### WHAT IS NEEDED
Up to and including the line with "The width and height of the screenshot is (1649, 780).", return every line from the start of the entries below exactly.

Dataset items
# # # #
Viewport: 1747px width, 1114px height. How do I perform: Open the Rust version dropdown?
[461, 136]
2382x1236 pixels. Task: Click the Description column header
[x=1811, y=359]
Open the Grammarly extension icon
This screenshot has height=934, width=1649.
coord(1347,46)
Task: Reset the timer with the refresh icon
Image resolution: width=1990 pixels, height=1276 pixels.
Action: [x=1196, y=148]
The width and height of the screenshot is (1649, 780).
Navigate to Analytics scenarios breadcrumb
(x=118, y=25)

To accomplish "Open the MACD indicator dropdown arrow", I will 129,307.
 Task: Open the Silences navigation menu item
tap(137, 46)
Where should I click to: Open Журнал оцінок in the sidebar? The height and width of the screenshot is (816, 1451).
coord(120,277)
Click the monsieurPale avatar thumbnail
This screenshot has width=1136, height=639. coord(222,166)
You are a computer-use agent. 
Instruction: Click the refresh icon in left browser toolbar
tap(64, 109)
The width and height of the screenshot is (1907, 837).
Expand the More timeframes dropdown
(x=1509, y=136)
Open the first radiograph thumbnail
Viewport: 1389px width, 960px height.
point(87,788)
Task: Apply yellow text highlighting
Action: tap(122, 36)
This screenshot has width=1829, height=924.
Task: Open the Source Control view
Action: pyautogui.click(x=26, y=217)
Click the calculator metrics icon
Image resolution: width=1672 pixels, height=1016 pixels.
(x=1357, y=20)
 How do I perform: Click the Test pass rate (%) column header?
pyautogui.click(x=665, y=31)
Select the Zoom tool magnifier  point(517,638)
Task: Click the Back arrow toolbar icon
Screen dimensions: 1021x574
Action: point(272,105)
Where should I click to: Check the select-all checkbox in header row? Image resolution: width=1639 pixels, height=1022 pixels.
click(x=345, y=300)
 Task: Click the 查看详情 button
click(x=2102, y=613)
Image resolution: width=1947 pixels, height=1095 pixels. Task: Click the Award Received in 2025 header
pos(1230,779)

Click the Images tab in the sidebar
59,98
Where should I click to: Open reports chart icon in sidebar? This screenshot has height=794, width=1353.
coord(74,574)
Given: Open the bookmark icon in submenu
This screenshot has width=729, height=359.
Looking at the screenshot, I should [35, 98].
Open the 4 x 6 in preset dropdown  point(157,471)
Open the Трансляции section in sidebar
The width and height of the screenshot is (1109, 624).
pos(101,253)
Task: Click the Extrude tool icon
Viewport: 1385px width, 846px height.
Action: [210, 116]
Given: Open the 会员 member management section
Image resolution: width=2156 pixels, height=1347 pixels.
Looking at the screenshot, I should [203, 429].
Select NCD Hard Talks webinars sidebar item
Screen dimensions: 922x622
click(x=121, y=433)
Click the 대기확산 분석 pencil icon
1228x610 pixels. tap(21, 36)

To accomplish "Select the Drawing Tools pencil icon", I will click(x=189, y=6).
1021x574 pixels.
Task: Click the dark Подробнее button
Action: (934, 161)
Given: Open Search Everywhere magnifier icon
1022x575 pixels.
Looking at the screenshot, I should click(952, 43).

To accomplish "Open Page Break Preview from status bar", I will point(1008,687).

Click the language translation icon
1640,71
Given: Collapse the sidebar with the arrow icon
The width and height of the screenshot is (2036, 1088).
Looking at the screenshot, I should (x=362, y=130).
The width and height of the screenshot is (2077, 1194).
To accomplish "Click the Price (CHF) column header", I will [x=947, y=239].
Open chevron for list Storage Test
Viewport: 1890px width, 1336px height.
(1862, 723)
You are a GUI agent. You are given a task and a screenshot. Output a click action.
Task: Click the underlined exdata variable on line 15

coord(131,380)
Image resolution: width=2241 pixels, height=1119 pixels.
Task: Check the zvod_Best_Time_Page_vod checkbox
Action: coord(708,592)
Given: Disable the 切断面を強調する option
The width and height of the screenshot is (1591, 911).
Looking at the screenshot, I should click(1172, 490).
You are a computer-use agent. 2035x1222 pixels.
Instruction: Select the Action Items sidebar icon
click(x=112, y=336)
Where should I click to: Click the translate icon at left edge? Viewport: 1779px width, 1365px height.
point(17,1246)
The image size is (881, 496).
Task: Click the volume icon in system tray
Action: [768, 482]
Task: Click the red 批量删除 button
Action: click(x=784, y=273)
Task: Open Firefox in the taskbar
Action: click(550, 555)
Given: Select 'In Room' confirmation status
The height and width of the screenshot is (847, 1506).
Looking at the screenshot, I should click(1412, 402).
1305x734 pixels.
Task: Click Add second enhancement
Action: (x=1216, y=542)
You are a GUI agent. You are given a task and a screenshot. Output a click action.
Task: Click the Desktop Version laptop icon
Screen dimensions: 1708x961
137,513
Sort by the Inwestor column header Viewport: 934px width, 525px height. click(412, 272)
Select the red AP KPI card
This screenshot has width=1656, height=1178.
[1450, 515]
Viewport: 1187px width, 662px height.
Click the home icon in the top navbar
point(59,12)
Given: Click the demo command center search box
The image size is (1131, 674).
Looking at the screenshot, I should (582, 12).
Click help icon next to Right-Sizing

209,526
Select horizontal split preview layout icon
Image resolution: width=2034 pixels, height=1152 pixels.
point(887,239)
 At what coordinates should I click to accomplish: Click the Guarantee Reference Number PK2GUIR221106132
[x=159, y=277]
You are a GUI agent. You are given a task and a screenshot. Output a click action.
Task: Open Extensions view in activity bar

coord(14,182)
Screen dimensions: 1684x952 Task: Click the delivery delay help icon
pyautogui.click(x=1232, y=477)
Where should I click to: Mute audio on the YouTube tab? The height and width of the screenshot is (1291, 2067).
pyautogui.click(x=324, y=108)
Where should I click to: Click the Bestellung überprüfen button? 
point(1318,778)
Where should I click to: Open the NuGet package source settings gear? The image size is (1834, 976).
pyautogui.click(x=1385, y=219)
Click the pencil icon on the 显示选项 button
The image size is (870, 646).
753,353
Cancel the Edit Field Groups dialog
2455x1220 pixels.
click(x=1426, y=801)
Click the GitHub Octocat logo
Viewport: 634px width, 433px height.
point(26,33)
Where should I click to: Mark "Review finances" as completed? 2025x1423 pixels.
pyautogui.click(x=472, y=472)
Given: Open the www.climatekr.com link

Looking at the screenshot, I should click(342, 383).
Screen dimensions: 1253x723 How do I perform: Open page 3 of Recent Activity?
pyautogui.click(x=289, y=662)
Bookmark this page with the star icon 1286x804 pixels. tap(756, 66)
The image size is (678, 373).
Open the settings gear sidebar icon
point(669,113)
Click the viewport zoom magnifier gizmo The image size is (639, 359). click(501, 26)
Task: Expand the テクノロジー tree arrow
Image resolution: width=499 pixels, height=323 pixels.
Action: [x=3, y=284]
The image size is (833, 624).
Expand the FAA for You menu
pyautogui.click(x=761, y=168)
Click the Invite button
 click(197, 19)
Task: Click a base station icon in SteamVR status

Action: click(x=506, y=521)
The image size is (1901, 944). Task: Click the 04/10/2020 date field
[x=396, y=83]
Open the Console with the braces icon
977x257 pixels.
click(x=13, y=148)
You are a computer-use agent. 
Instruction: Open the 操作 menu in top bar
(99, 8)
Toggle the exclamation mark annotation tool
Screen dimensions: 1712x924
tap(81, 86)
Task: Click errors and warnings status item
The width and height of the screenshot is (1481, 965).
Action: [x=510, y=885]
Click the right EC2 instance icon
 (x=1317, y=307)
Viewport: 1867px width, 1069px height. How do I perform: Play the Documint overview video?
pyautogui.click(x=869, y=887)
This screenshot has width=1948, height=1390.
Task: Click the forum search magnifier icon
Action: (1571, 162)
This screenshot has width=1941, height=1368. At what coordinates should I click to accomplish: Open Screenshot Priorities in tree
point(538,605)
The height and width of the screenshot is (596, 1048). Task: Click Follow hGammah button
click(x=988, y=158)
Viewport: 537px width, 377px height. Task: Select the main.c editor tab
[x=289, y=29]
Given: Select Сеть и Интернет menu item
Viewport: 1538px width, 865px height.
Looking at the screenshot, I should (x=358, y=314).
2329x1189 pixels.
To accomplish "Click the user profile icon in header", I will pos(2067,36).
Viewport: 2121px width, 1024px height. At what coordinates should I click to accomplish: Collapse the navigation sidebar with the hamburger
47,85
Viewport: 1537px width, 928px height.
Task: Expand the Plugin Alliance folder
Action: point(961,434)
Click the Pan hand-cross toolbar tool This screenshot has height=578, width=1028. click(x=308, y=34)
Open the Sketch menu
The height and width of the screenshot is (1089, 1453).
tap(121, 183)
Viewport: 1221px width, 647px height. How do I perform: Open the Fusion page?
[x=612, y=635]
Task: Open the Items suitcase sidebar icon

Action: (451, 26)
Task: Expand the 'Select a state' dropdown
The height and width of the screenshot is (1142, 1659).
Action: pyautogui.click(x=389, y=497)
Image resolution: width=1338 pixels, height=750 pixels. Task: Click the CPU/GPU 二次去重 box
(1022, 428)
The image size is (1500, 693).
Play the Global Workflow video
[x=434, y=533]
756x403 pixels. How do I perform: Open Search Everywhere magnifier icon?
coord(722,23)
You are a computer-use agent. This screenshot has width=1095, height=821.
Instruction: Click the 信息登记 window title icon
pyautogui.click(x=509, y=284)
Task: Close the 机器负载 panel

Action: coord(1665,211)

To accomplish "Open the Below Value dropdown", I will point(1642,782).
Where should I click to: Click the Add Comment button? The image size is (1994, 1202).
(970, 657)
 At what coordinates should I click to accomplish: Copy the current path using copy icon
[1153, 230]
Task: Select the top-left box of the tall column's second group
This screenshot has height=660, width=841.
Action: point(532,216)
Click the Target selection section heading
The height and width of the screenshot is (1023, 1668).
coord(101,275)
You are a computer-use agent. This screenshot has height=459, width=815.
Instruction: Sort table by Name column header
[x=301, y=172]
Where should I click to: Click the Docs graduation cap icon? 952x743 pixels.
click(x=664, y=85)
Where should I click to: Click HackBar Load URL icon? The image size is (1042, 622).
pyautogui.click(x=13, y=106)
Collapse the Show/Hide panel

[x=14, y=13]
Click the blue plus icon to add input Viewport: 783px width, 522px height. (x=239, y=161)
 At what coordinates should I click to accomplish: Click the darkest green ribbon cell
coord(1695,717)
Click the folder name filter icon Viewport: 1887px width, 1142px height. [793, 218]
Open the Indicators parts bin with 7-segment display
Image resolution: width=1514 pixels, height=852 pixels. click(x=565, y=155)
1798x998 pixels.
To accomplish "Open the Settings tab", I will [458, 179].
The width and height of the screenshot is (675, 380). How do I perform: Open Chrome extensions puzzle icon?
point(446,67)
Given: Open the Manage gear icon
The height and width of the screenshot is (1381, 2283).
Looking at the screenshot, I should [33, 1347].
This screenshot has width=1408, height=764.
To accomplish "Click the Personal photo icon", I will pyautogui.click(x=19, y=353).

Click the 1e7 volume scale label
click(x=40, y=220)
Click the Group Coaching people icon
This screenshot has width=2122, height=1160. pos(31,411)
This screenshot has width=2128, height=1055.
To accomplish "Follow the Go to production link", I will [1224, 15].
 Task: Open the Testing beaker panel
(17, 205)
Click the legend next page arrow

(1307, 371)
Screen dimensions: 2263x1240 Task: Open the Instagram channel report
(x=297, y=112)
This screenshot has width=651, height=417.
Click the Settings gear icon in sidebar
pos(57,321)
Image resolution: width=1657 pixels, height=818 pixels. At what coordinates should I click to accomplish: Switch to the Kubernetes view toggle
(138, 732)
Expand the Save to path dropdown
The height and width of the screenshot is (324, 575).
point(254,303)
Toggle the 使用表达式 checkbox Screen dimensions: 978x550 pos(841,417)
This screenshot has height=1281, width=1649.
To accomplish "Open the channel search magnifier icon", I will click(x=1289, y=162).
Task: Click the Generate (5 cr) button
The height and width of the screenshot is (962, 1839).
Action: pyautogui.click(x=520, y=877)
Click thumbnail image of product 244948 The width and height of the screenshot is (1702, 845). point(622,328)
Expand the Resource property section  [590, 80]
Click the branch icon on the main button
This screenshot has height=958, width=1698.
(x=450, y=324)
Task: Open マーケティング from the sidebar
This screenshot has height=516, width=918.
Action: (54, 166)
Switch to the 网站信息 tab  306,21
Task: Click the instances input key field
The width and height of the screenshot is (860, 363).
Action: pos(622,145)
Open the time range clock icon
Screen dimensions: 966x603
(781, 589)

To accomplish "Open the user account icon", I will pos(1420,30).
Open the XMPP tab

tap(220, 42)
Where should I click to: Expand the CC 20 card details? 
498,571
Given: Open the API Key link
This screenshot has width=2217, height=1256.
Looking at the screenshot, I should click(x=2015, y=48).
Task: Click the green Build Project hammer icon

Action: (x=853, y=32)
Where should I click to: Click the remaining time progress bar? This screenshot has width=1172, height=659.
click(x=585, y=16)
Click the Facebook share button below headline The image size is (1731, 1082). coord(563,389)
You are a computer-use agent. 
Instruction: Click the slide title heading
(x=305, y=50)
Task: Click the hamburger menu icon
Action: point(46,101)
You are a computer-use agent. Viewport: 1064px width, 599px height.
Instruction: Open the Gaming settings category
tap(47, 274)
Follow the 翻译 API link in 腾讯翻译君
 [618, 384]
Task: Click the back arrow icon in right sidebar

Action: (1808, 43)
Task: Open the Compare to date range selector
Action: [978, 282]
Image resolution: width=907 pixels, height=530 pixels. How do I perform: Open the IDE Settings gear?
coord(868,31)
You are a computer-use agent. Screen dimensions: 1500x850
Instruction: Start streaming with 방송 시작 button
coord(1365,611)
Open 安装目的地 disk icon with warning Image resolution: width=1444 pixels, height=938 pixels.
# # # #
### SOLUTION TO THIS EXERCISE
Viewport: 1747px width, 1114px height. How do I perform: Open the Rust version dropdown?
[461, 136]
2382x1236 pixels. Task: Click the Description column header
[x=1811, y=359]
Open the Grammarly extension icon
This screenshot has height=934, width=1649.
coord(1347,46)
Task: Reset the timer with the refresh icon
Image resolution: width=1990 pixels, height=1276 pixels.
Action: [x=1196, y=148]
The width and height of the screenshot is (1649, 780).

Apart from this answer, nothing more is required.